VPN Interview Q&A

Posted on 12:18 PM by Bharathvn

The following questions provide an idea of some of the types of questions you should be able to answer.

Q: How many messages are exchanged during Phase I Aggressive mode, and would you recommendit for a site-to-site VPN?
A: Three and no: The identity of the peer is exposed during the reduced number of messages.

Q: What are some issues related to deploying IPsec with ESP across the network?
A: In tunnel mode, ESP adds a new IP and ESP header, which results in a larger packet size. In addition, ESP packets are marked Do Not Fragment (DF) in most vendor implementations. Configuring a Path MTU discovery feature or other vendor-specific feature is required to reduce your MSS to allow successful transmission of full-size packets.

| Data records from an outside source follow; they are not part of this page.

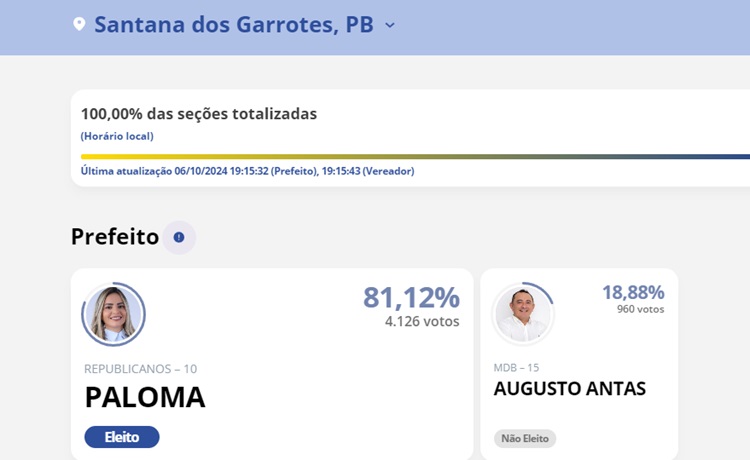Select Augusto Antas's candidate photo

point(523,315)
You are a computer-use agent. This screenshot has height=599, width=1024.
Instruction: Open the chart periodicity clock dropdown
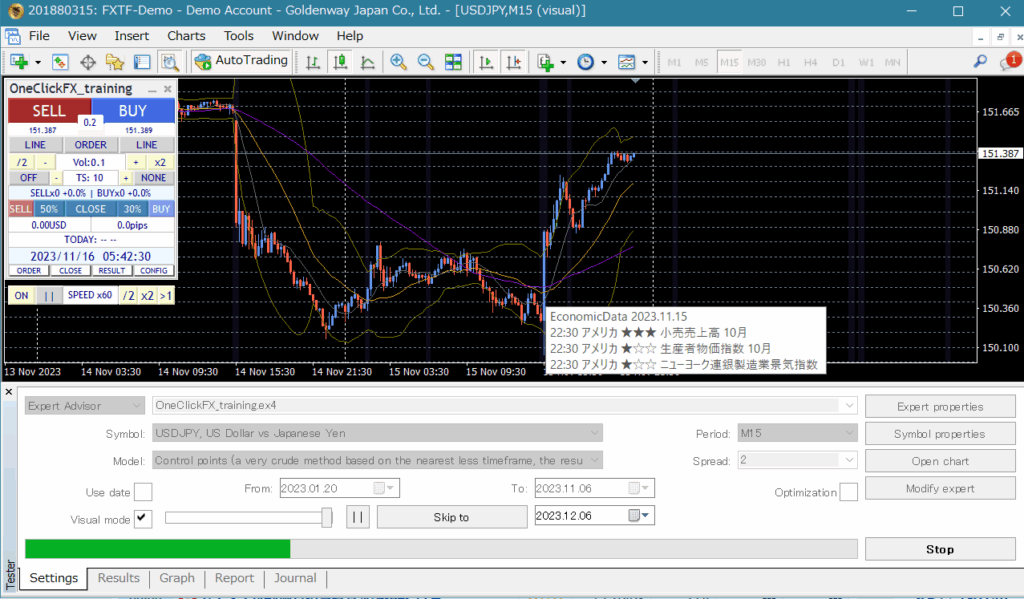(603, 62)
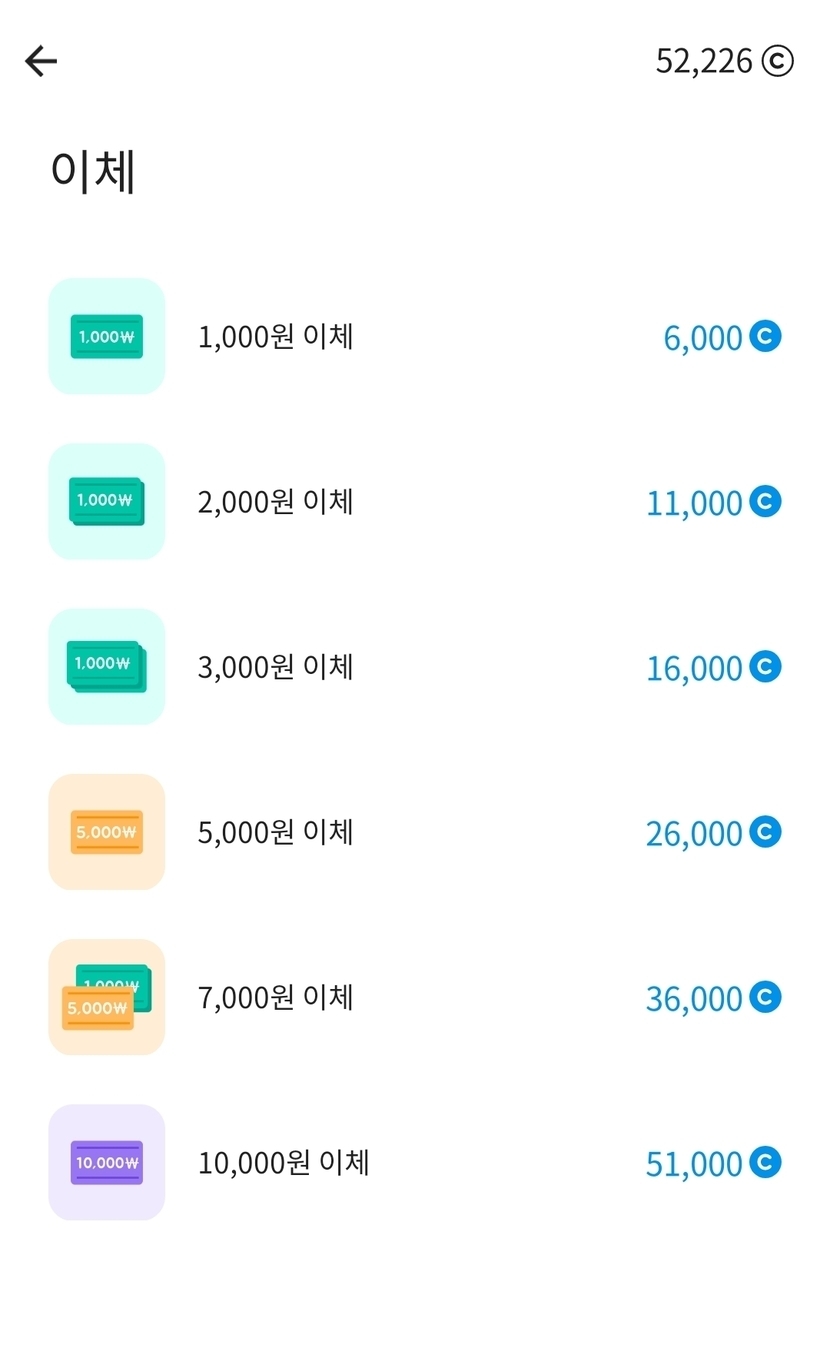This screenshot has height=1361, width=830.
Task: Tap the purple 10,000₩ bill icon
Action: pos(106,1162)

Q: Please explain how you can identify which type of IPsec security protocol and mode are used with only a packet sniffer.
A: The next header field indicates which protocol is next. If TCP, then transport mode is used; if IP, then tunnel mode is used. In the IP header, the Protocol field will indicate what type of protocol is used (ESP IP protocol 50 or AH IP protocol 51).

Q: What protocols are required to pass through the edge of your network to an IPsec appliance running ESP with IKE?
A: ESP is IP Protocol 50, and IKE traditionally operations over UDP Port 500. If NAT Traversal is used, then UDP Port 4500 is traditionally used.

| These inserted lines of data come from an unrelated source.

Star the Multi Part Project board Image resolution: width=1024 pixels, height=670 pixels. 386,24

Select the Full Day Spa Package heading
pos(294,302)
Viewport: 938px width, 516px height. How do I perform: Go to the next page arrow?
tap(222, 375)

Q: Describe the purpose of a Security Assocation (SA) and what the minimum number are to establish a VPN tunnel with a remote peer using only ESP/tunnel mode.
A: An SA is a uni-directional set of parameters used to establish a secure communication channel with a far end gateway or host. A minimum of two SAs is required to establish bi-directional communication with the far-end peer.

Q: What is the minimum number of parameters needed to uniquely identify a Security
A: Three: SPI, peer IP address, and type of protocol used (ESP or AH).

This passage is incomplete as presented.